As adults, many people develop a taste for whiskey. However, that doesn’t mean they finish every bottle they buy quickly. Some only drink a single glass on occasion, leaving whiskey in the opened bottle for weeks or months before finishing the last drop. Others purchase multiple bottles at once, working on one or several at a time over a sometimes-lengthy span. In either case, knowing how to store your whiskey is vital, ensuring the quality stays high before you drink it. If you aren’t sure where to begin, here are a few cheap ways to protect your whiskey.
Store Them in a Cool, Dry Place
High heat, temperature fluctuations, and humidity aren’t ideal if you’re storing whiskey. Instead, you want to keep your bottles in a cool, dry space that has a fairly consistent temperature. That way, the bottle stays in good shape, and the whiskey isn’t harmed.
While it may be tempting to put whiskey in the fridge or freezer to keep the temperature stable, that isn’t ideal. It won’t make the whiskey undrinkable, but the lower temperature could alter the flavor, making it a bit uninspiring. If you prefer your whiskey chilled, use ice cubes or whiskey stones when you pour a glass instead.
Use a Cabinet to Store Whiskey
In many cases, keeping whiskey in a cabinet is best.

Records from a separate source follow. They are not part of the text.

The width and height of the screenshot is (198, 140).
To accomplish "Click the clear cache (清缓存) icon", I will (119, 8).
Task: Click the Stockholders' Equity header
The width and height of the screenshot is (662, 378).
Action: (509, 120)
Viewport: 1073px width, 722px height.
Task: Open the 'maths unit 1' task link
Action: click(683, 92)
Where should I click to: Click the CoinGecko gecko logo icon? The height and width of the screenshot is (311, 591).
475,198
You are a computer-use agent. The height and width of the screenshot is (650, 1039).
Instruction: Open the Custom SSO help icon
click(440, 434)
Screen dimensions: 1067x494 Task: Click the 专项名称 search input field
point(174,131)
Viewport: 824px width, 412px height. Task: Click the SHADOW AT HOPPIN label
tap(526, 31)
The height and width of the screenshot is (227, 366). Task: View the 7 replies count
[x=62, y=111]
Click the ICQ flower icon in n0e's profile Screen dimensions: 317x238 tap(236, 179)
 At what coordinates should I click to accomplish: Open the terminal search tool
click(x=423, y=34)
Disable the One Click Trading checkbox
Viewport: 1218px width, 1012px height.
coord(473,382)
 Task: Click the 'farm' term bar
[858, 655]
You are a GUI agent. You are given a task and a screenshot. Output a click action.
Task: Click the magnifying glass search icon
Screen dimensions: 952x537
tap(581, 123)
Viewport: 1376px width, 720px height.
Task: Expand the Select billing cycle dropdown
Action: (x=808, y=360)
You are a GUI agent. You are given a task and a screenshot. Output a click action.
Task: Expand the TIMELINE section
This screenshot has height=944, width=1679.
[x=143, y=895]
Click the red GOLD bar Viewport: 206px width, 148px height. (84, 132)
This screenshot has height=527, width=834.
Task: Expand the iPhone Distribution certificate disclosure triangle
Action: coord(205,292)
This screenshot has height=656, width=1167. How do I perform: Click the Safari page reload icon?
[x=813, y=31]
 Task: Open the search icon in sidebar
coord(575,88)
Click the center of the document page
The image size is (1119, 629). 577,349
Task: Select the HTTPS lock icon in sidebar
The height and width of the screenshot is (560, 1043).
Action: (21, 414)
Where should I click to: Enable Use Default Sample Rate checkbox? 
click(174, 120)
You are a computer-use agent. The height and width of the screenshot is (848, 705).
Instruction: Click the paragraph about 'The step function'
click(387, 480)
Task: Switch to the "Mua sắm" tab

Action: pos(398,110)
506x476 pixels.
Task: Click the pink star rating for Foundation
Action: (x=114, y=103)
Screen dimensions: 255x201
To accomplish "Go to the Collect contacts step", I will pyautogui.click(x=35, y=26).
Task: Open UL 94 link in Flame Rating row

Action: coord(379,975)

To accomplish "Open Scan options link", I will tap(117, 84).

Direct sunlight can impact the temperature of your whiskey, as well as lead to temperature fluctuations that can be harmful.
You don’t need a special cabinet for storing whiskey. Even a lesser-used one in a kitchen, living area, or den can work, as it shields the whiskey from direct light.
“Freshen” Your Corks
Generally, whiskey needs to be stored upright, as long-term exposure to the liquor can harm the cork. However, if you want to limit oxidation and keep the cork in good shape, you need to “freshen” your cork a few times a year. Simply tip the bottle sideways, let the whiskey soak into the cork for about an hour, then reposition the bottle back upright.
Decant into Smaller Sample Bottles
Oxygen exposure can harm the flavor of the whiskey. Once you open a bottle and drink some, the amount of oxygen increases significantly.
If you’re looking for a low-cost way to reduce oxygen exposure, decanting the whiskey into smaller sample bottles can do the trick. There will be less oxygen in the container, slowing oxidation.
Try an Airtight Decanter
Another option for those who don’t mind shifting their whiskey out of the original bottle is an airtight decanter. These have robust synthetic corks that are designed to ensure a tight fit and that may not degrade as quickly as traditional corks.
Usually, these work best if you can fill them close to the top with whiskey. That way, you limit the amount of air that ends up in the bottle, slowing oxidation.
Get a Preservation Gas System
If you prefer to keep your whiskey in the original bottle but still want to limit oxidation, getting a preservation system can work. Simple options like Private Preserve allow you to put other gases into the bottle, reducing the presence of oxygen. You simply spray and quickly replace the cork.
Don’t Open Too Many Bottles at Once
A sealed whiskey bottle will do a far better job at limiting oxidation. With the original seal in place, there isn’t any air exchange, especially if you’re freshening the cork regularly. As a result, you can store that bottle for far longer without impacting the flavor of the whiskey.
While it may be tempting to have several bottles open at once, if you can’t finish them all within a few months of opening, the flavor may dimmish in the open containers before you can fully enjoy the entire bottle. As a result, it may be best to only open what you can finish within that timeframe, keeping the other bottles sealed.